Es galt, einen spannenden Kriminalfall zu lösen. Josef ist auf mysteriöse Weise verschwunden – nur ein zerfetztes T-Shirt ist zurückgeblieben. Haben unbekannte Jugendliche aus der Umgebung damit zu tun oder gibt es tatsächlich wieder Wölfe im Westerwald? Als junge Detektive begaben sich die Lernerinnen und Lerner auf Josefs Spur. Hierzu galt es Zeugen zu befragen, Codes zu knacken und winzige Spuren an unterschiedlichen Tatorten zu sichern.

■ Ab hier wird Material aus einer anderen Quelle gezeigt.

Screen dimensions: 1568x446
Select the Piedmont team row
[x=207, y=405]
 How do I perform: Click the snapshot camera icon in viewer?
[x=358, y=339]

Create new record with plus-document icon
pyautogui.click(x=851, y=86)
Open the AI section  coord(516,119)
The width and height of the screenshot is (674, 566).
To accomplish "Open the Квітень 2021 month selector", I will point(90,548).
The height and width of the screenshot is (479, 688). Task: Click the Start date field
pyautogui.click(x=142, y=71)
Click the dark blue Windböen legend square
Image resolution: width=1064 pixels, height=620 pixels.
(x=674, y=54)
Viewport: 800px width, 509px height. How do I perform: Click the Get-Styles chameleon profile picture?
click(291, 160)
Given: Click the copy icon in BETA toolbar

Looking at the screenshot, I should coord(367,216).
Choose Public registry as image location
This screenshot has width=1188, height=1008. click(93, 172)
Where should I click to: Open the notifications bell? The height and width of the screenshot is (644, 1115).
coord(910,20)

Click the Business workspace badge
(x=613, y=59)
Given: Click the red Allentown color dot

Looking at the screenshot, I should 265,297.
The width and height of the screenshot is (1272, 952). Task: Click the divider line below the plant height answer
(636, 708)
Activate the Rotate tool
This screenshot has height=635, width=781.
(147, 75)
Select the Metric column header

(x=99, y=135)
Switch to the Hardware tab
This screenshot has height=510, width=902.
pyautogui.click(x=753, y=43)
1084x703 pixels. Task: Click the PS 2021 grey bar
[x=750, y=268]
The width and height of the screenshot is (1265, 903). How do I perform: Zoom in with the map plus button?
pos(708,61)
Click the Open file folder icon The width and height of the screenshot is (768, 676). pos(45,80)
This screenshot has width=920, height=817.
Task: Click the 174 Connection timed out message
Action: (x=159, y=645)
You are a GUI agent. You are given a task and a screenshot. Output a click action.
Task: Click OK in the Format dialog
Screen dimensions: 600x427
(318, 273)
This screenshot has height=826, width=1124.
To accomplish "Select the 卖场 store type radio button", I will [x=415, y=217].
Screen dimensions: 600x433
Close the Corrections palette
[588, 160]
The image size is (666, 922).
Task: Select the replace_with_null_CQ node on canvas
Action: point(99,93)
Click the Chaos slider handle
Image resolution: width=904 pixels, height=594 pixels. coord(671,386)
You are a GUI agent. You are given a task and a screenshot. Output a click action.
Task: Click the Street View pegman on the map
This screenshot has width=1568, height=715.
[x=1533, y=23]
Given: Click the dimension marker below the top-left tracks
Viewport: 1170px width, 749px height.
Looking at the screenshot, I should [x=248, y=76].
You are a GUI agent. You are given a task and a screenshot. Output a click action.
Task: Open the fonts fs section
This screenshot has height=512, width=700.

„Ich fand es cool, dass man selbst wählen konnte, welchen Weg man geht.“ (John, 5b). So konnten die Lernerinnen und Lerner eigene Interessenschwerpunkte setzen und diesen folgen. Sie mussten Fingerabdrücke sichern und Faserspuren mit dem Mikroskop untersuchen. Die dazu notwendigen Arbeitstechniken erlernten unsere 5ten Klassen in einem „Polizeiseminar“ zum Thema Spurensicherung.

Mit Hilfe von einfachen mathematischen und kriminologischen Methoden sowie mit biblischer Recherche kamen die Lernerinnen und Lerner dem Geheimnis um den verschwundenen Josef näher. Doch erst durch den gemeinsamen Austausch der Ermittlerteams konnte die Aufklärung des Falles gelingen. Zum Abschluss berichteten sie der Polizei von ihrem Ermittlungserfolg und stellten so ihre fächerübergreifend erworbenen Kompetenzen unter Beweis.

Die Begeisterung unserer Lernerinnen und Lerner zeigt, dass fachübergreifendes Arbeiten und Lernen einen echten Erfolg bringen kann und den nachhaltigen Kompetenzerwerb fördert.